Spectrochim Acta A Mol Biomol Spectrosc. 2012 Nov 7;103C:114-119


Authors: Tang L, Jia W


Abstract

Binding mechanism of luteolin (LUT) and hesperetin (HES) to bovine serum albumin (BSA) was investigated at 288,298,310K and pH=7.40 by UV absorption spectroscopy, fluorescence quenching and synchronous fluorescence spectroscopy. Under simulated physiological conditions, the fluorescence data indicated that hesperetin binding to BSA mainly occurs through a static mechanism. In contrast, binding of luteolin to BSA is a combined quenching process while static quenching is prevailing. Linear interval of the Stern-Volmer plot of LUT-BSA for the concentration ratio of LUT to BSA ranged from 0.5 to 1.25 was obtained.

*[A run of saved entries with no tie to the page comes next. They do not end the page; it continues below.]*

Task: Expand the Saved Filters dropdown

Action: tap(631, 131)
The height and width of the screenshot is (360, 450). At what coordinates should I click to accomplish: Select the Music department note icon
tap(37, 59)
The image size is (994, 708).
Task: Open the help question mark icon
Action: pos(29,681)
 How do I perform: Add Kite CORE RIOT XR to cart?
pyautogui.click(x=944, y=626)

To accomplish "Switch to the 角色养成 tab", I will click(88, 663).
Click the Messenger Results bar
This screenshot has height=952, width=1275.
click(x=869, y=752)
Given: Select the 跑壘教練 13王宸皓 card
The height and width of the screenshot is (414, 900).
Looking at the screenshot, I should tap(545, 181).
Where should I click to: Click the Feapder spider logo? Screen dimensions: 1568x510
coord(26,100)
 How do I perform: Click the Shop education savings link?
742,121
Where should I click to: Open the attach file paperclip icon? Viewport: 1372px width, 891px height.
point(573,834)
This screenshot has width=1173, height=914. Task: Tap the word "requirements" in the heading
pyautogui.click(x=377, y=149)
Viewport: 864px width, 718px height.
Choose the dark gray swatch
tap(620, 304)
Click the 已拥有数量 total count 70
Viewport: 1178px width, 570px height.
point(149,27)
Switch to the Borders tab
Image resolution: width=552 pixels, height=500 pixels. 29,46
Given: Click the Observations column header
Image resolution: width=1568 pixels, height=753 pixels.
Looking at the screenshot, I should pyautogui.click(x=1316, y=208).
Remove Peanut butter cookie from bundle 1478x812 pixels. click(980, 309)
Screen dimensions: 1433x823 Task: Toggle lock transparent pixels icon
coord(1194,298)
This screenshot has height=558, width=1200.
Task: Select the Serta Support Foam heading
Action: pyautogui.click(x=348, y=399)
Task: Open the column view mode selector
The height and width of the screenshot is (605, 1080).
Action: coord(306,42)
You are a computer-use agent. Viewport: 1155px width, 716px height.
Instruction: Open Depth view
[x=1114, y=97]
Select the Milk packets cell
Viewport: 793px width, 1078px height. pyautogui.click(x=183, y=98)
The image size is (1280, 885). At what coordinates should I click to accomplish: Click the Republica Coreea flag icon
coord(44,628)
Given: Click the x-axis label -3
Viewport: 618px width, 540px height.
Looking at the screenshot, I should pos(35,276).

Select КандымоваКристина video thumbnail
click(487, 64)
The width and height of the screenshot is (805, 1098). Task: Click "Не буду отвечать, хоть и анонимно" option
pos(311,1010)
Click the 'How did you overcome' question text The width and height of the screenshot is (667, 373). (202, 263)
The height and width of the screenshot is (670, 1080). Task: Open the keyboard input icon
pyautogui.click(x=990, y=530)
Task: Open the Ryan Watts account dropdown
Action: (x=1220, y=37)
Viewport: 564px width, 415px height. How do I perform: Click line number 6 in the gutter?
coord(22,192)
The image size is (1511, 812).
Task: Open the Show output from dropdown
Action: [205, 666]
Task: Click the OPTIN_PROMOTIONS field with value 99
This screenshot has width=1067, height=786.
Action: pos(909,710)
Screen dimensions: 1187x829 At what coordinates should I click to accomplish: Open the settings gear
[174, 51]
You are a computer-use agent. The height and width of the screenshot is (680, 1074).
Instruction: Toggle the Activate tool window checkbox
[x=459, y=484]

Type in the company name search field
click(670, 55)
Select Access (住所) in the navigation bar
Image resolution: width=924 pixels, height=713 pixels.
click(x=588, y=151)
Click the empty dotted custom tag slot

The thermodynamic parameters obtained from the Van't Hoff equation indicated that electrostatic force was the predominant force in the LUT-BSA and HES-BSA complex. The inner filter effect was eliminated to get accurate data. The conformational changes of BSA caused by LUT and HES were observed in the UV absorption. Results of fluorescence quenching and synchronous fluorescence showed that degree of luteolin-BSA quenching was higher than hesperetin-BSA quenching, which indicated that the 4'-hydroxide radical was more helpful to the ligand binding to proteins than 4'-methoxyl group for flavones.

PMID: 23257337 [PubMed - as supplied by publisher]